*WORK REQUEST:*
Would you write out, word for word, each line of the records below from the top through the one holding "Looking at the screenshot, I should point(39,291)."?

*DATA:*
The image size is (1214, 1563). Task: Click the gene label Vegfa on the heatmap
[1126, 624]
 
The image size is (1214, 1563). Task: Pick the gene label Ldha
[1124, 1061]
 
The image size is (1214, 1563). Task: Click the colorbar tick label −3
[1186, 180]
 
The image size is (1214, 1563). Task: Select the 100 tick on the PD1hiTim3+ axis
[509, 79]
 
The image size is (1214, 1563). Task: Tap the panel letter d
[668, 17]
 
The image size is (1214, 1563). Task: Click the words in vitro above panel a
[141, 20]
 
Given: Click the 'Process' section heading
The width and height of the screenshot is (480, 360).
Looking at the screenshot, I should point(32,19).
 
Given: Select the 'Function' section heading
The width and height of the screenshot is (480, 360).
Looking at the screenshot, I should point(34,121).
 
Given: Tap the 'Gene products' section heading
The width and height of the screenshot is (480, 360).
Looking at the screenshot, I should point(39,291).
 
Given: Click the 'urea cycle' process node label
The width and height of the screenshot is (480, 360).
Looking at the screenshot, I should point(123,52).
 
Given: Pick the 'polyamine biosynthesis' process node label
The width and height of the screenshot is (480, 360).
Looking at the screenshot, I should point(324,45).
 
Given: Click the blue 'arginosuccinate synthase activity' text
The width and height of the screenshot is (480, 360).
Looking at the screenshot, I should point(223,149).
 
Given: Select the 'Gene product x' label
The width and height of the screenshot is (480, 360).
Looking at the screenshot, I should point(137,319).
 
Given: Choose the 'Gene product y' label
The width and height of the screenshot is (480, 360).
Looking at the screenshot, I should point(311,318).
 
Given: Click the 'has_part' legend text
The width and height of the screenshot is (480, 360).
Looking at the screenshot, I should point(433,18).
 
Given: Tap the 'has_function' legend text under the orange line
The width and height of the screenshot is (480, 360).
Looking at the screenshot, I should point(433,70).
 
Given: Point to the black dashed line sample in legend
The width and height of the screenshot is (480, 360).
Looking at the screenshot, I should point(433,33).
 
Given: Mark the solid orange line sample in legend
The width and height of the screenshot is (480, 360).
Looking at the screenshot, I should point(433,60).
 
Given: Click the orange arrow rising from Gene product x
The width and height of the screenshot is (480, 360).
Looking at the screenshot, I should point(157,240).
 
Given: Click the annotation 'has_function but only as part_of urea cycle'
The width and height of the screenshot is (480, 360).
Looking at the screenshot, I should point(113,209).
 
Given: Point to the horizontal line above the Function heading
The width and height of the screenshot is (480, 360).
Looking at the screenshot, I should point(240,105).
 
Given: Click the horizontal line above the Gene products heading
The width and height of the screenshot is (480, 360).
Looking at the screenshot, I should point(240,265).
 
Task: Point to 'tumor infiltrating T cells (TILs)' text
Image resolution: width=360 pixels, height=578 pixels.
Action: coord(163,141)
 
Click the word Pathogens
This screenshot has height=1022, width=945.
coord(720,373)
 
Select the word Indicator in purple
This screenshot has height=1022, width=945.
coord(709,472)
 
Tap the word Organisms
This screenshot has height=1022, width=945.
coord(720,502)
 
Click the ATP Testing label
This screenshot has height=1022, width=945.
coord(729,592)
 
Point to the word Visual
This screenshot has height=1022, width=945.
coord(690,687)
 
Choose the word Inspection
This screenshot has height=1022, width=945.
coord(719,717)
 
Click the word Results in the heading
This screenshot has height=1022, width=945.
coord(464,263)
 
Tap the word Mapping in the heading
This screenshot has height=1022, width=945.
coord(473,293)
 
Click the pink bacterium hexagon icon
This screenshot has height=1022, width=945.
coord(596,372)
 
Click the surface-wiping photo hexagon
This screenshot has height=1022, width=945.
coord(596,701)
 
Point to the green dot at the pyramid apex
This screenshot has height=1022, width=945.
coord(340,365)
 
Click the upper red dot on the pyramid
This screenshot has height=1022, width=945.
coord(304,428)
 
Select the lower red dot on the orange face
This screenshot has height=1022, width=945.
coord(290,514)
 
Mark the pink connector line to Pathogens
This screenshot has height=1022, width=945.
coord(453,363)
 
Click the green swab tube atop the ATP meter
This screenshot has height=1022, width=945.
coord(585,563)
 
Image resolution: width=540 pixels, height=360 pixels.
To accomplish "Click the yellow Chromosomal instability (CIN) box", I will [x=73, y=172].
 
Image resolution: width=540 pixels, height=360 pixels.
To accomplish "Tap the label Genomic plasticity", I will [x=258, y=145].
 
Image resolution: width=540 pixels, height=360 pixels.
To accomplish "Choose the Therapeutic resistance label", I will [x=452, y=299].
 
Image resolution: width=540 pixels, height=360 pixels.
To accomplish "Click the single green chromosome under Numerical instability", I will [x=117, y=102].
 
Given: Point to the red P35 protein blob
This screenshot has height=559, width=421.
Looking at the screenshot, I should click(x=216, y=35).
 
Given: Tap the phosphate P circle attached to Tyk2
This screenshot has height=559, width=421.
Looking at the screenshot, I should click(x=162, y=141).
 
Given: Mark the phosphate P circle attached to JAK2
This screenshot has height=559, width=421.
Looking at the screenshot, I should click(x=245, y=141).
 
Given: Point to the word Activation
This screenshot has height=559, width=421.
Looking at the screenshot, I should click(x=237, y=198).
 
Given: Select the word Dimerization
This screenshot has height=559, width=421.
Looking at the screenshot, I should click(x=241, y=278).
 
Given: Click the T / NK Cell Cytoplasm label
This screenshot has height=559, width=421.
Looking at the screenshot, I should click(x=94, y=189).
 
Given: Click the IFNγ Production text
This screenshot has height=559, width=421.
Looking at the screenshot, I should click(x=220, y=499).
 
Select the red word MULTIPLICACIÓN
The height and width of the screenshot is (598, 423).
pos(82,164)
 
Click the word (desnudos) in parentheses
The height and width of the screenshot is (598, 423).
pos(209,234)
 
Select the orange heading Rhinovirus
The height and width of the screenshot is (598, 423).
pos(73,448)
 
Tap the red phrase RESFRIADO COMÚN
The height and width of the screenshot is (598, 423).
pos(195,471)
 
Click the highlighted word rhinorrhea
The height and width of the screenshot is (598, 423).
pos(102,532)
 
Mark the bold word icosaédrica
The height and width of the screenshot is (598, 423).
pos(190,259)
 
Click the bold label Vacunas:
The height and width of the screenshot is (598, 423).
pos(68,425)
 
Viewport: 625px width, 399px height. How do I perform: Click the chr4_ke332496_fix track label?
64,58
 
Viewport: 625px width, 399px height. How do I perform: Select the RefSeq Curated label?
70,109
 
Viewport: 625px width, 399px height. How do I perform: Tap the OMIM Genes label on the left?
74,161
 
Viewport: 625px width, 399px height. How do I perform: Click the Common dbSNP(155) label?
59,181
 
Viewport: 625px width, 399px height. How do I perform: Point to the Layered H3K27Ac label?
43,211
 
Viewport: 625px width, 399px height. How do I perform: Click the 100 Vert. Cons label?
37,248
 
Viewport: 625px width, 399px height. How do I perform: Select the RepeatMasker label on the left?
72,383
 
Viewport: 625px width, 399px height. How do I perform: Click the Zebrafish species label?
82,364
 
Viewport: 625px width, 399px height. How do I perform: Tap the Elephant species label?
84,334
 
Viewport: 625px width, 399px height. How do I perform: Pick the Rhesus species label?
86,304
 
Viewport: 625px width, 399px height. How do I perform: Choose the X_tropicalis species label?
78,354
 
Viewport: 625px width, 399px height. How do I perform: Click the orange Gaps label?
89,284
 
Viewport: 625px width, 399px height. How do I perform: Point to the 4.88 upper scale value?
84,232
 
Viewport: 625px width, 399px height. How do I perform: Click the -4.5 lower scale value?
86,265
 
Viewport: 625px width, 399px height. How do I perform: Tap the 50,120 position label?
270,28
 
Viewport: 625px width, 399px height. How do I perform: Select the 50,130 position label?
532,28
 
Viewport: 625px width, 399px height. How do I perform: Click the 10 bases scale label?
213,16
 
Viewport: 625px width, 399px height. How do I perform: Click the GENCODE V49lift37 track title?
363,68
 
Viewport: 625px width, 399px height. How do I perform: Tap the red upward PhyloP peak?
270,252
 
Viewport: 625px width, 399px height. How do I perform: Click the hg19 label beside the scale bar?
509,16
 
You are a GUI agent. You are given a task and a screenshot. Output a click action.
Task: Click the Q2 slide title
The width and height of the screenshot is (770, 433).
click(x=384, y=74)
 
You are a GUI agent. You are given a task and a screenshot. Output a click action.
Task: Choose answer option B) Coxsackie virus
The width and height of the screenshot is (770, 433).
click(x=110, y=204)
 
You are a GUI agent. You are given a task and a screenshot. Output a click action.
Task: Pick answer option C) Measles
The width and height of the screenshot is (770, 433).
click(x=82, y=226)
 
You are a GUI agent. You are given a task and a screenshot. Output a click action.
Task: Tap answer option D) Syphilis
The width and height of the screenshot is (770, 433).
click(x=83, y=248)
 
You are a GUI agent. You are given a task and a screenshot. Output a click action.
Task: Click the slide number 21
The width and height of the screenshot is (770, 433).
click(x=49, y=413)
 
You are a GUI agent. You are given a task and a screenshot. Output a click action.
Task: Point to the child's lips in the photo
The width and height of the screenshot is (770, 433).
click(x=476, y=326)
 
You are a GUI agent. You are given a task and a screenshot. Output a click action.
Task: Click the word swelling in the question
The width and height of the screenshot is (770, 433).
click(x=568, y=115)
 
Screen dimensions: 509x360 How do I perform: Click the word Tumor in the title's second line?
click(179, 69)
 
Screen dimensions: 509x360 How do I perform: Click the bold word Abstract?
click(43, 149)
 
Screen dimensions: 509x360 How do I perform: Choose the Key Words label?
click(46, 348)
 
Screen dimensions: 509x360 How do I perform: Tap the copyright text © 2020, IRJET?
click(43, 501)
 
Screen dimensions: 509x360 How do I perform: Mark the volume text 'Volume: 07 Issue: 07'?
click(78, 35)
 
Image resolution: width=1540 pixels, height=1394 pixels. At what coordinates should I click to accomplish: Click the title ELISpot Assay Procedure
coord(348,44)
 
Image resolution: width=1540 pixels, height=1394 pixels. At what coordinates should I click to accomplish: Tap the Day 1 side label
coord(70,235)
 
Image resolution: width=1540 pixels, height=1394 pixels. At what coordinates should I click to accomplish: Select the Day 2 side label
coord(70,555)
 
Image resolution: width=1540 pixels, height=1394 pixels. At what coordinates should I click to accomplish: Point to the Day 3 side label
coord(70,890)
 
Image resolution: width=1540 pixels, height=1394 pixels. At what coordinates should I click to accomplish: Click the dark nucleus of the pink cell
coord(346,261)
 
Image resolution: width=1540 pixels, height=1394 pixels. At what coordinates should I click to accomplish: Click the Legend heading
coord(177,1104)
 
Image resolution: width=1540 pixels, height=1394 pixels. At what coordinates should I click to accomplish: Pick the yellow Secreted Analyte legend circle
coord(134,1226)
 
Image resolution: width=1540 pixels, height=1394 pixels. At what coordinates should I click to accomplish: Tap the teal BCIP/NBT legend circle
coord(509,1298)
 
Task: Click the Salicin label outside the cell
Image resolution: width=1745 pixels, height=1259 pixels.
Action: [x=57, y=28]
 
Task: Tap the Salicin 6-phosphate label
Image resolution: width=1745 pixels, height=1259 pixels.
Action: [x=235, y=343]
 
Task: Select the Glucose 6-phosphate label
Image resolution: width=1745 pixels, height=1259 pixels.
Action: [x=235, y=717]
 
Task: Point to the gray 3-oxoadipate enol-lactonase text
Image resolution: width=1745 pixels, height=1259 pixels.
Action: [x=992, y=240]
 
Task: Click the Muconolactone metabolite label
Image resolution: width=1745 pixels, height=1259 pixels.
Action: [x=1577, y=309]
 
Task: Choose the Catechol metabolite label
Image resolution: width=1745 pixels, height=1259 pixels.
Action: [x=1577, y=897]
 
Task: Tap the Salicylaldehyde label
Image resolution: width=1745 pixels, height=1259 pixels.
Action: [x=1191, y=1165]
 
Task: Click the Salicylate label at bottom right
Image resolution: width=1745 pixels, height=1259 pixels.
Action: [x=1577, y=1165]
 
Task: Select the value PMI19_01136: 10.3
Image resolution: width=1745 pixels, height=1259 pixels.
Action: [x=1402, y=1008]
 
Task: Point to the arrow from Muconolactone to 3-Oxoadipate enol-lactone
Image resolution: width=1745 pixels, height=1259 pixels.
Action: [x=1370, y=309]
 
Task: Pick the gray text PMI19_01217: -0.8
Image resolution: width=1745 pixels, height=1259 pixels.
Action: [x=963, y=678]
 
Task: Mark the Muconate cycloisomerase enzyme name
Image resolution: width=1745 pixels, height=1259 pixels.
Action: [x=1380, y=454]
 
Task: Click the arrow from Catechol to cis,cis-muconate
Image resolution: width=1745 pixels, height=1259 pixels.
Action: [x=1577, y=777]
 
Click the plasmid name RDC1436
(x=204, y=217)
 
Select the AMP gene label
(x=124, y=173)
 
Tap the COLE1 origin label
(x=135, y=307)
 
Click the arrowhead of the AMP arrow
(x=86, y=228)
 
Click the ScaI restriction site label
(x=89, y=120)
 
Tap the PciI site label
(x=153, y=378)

*COMPLETED TASK:*
The image size is (1214, 1563). Task: Click the gene label Vegfa on the heatmap
[1126, 624]
 
The image size is (1214, 1563). Task: Pick the gene label Ldha
[1124, 1061]
 
The image size is (1214, 1563). Task: Click the colorbar tick label −3
[1186, 180]
 
The image size is (1214, 1563). Task: Select the 100 tick on the PD1hiTim3+ axis
[509, 79]
 
The image size is (1214, 1563). Task: Tap the panel letter d
[668, 17]
 
The image size is (1214, 1563). Task: Click the words in vitro above panel a
[141, 20]
 
Given: Click the 'Process' section heading
The width and height of the screenshot is (480, 360).
Looking at the screenshot, I should point(32,19).
 
Given: Select the 'Function' section heading
The width and height of the screenshot is (480, 360).
Looking at the screenshot, I should point(34,121).
 
Given: Tap the 'Gene products' section heading
The width and height of the screenshot is (480, 360).
Looking at the screenshot, I should point(39,291).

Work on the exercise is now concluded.